Microsoft SQL Server 2019 (RTM-CU15) (KB5008996) - 15.0.4198.2 (X64) Jan 12 2022 22:30:08 Copyright (C) 2019 Microsoft Corporation Developer Edition (64-bit) on Windows 10 Pro 10.0 <X64> (Build 22000: )).
USE master;
GO
CREATE DATABASE TDE_Test;
GO
USE TDE_Test;
GO
CREATE TABLE Test (vc VARCHAR(10));
GO
INSERT INTO Test VALUES ('Testing 1'), ('Testing 2'), ('Testing 3');
GO
USE master;
GO
CREATE MASTER KEY ENCRYPTION BY PASSWORD = '<very secret P@5Sw0rd>';
GO
OPEN MASTER KEY DECRYPTION BY PASSWORD = '<very secret P@5Sw0rd>';
GO
CREATE CERTIFICATE TDE_Certificate WITH SUBJECT = 'TDE Certificate';
GO
USE TDE_Test;
GO
CHECKPOINT;
CREATE DATABASE ENCRYPTION KEY WITH ALGORITHM = AES_256 ENCRYPTION BY SERVER CERTIFICATE TDE_Certificate;
ALTER DATABASE TDE_Test SET ENCRYPTION ON;
GO
USE master;
GO
/* Wait until the encryption_state = 3 and the percent_complete = 100 */
SELECT db.name AS db, db.is_encrypted, dek.encryption_state, dek.percent_complete
FROM sys.databases db
JOIN sys.dm_database_encryption_keys dek ON dek.database_id = db.database_id
WHERE db.name = 'TDE_Test';
GO
OPEN MASTER KEY DECRYPTION BY PASSWORD = '<very secret P@5Sw0rd>';
GO
BACKUP DATABASE TDE_Test
TO DISK = N'C:\SomePath\TDE_Test.bak' WITH NOFORMAT, INIT, NAME = N'TDE_Test-Full Database Backup', SKIP, NOREWIND, NOUNLOAD, STATS = 10;
GO
BACKUP MASTER KEY TO FILE = 'C:\SomePath\TDE_Master.key'
ENCRYPTION BY PASSWORD = '<very secret P@5Sw0rd>';
GO
BACKUP CERTIFICATE TDE_Certificate
TO FILE = 'C:\SomePath\TDE.cer';
GO
When I try to load this database on another server with this script, I get the error
Msg 15507, Level 16, State 30, Line 14
A key required by this operation appears to be corrupted.
USE master;
GO
RESTORE MASTER KEY
FROM FILE = 'C:\SomePath\TDE_Master.key'
DECRYPTION BY PASSWORD = '<very secret P@5Sw0rd>'
ENCRYPTION BY PASSWORD = '<very secret P@5Sw0rd>'
FORCE;
GO
OPEN MASTER KEY DECRYPTION BY PASSWORD = '<very secret P@5Sw0rd>';
GO
CREATE CERTIFICATE TDE_Certificate
FROM FILE = 'C:\SomePath\TDE.cer';
GO
RESTORE DATABASE TDE_Test FROM DISK = N'C:\SomePath\TDE_Test.bak' WITH FILE = 1, NOUNLOAD, STATS = 5;
GO
Does anybody know what I am doing wrong?
By the way, I can make backups and do restores on the original server.
Also, I can detach and attach on the original server.
Attaching on the new server also gives me the error above.
Extra Info:
The path "C:\SomePath" is exactly the same on both servers.

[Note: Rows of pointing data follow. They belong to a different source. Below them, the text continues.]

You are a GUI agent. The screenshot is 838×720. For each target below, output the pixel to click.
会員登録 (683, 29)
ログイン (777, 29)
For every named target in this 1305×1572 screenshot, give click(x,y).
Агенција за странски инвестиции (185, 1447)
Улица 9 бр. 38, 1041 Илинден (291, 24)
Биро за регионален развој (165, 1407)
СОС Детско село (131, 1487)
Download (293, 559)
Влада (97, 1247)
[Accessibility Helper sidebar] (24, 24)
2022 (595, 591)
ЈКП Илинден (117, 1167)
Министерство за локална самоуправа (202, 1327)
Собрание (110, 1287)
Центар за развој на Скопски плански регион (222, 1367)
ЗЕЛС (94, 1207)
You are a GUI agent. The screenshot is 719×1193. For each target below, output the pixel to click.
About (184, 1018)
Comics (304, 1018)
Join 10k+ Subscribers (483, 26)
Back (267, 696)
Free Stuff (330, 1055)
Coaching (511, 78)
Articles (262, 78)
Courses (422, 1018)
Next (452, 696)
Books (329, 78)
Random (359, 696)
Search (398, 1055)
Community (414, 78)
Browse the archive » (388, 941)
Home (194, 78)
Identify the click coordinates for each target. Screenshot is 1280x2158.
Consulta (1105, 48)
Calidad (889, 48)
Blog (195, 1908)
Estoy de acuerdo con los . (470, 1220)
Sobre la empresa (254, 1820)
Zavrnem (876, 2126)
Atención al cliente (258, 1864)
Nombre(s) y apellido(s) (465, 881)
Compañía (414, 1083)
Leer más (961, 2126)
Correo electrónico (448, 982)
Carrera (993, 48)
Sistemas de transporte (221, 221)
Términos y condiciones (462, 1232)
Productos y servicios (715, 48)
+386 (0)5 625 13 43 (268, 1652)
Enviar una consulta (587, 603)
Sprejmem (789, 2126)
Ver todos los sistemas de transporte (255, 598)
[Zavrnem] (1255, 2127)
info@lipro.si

I read somewhere this is necessary.
When I give access to the "C:\SomePath" directory to "NT SERVICE\MSSQL$<Instance name>" and "NT SERVICE\SQLAgent$<Instance name>" on the target server, I get errors on the key file, the certificate file and the backup file.
My guess is that this is at the root of my problem.